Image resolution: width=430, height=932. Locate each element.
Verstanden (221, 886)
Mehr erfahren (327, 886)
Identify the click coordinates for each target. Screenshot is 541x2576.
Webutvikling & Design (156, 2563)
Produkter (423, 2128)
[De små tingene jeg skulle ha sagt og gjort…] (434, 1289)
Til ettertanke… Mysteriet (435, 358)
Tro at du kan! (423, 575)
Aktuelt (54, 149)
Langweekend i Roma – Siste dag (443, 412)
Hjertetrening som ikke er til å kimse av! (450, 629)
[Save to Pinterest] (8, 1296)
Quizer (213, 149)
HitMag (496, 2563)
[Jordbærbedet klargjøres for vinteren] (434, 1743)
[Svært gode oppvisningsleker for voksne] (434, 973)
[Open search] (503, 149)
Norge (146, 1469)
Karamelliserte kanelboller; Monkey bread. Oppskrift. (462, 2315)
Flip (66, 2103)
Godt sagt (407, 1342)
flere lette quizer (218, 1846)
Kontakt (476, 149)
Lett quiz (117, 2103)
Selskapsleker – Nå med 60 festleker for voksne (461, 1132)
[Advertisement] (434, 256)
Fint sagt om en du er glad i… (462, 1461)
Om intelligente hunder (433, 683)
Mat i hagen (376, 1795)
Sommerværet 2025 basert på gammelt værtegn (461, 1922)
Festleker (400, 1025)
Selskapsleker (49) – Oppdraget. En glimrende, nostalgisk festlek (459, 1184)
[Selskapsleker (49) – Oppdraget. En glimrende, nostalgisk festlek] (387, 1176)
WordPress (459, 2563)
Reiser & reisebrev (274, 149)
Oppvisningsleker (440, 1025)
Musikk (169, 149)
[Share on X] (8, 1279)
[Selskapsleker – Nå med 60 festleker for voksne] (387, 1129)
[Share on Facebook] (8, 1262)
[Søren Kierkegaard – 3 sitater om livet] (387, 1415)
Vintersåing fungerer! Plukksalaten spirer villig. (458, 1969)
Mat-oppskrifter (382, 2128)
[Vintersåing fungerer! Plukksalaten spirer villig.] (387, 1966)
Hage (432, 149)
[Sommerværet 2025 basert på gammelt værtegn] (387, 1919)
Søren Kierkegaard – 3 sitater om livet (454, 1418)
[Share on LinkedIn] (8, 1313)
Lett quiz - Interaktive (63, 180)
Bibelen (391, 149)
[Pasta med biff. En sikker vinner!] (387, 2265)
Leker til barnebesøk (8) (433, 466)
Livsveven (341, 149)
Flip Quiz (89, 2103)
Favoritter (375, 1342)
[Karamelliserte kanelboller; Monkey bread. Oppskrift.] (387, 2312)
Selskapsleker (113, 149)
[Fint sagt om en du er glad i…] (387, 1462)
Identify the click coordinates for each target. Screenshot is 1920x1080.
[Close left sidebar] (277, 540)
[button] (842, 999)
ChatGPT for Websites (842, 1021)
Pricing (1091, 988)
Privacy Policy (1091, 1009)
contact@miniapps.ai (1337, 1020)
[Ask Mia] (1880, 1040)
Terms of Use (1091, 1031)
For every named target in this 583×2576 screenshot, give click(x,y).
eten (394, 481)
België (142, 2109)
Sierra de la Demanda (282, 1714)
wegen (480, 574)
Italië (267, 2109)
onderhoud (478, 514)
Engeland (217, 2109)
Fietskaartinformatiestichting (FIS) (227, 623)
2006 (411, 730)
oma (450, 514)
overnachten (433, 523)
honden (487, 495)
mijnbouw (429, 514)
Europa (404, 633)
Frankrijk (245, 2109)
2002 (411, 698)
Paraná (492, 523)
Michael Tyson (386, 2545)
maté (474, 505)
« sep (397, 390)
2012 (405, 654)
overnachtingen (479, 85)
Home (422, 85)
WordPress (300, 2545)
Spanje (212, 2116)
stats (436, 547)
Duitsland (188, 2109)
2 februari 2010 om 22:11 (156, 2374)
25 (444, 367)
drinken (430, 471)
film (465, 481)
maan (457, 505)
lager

→ What is expected:
Find each line in the material above that carries the string "Oppdraget", and copy it.

→ Result for this task:
Selskapsleker (49) – Oppdraget. En glimrende, nostalgisk festlek (459, 1184)
[Selskapsleker (49) – Oppdraget. En glimrende, nostalgisk festlek] (387, 1176)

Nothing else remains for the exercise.